I remember playing my road cricket one evening in the mid-70s. I was fielding closer to the batsman, on the road. In front of me, unfurled was the Test Match Brochure I had procured while watching the India-England series that featured the feared English pace attack of Arnold, Old and Co. The page that unfurled in front of me was that of the profile of Eknath Solkar. That was how mad I was at cricket then as a little scrawny boy in the 70s. For me then, as to millions today, cricketing heroes did much more than gods in temples. Eknath Solkar was my fielding icon and Ramnath Parkar & Gundappa "Vishy" Vishwanath batting gods. Legions were my fight with friends about who's better Sunil or Vishy! Can you take it any better when I say, 14 out of 18 centuries by Vishy paved India's wins?

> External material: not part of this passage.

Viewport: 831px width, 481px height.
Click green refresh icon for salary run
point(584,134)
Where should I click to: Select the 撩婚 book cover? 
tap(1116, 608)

This post is dedicated to one such great dashing favourite of mine... who sadly, recently passed away at a not so old age of only 58, succumbing to cancer.
MEHER BABA - who played for Andhra chiefly, at a time when Andhra was like Tripura today in India's cricket map; who I incidentally had the opportunity to watch as a 9-going-10 year old boy at Salem, playing against Tamil Nadu that featured greats like Venkataraghavan, Michael Dalvi, V. Siva, V.V. Kumar (he of the legend that goes that Kumar refused to take guard in a match featuring Dennis Lillee on his run-up to bowl. I don't know how true that was considering Kumar played Test in '61 while Lillee started first class cricket in mid-60s! But this is a nostalgic bitchbyte from memory lane discussion), Satwendar Singh and T E Sreenivasan. The reason I remember this match is not just because of Meher Baba. He did nothing much in this match, although he was known for his exciting and intrepid approach to batting. It was because Venkat came two down, if my memory serves right, before T.E ! But I was too young to fathom the importance of all those then. One more thing I remember is it was a really "gone to the wire" matches which was won by 1 run or 3 runs. Who won? I forget!!! Back to Meher Baba! He played prominently for Andhra, very briefly for Hyderabad and was a regular feature for almost a decade for South Zone against both other zonal teams as well as visiting foreign teams in those days when visiting teams played a lot more practice matches with domestic teams to get themselves acclimatised than like now!
In my cricketing memory, Meher Baba would always be remembered for his dashing and fearless left-handed batting much more to be identified always with either Tamilnadu or Sri Lankan cricketers (has there been any county or nation that has produced so many left-handed dashers compared to these two, I really wonder. Of course, New Zealand comes close in the south-paw department, but not quite there!). I have not much seen him play, but read a lot about and heard commentaries of - at times when the golden voices of Suresh Saraiya (who is still commentating, even now during the on-going Down Under series) and Anand Setelvad dominated the radio and radio was our staple diet and main source of live cricket! I visited cricinfo to get some stats about Meher Baba and this is the link, if you want to get there: http://content-ind.cricinfo.com/india/content/player/31312.html
People who have watched Baba in action please fill me in. Or anything about 70s Ranji Cricket! May his soul RIP!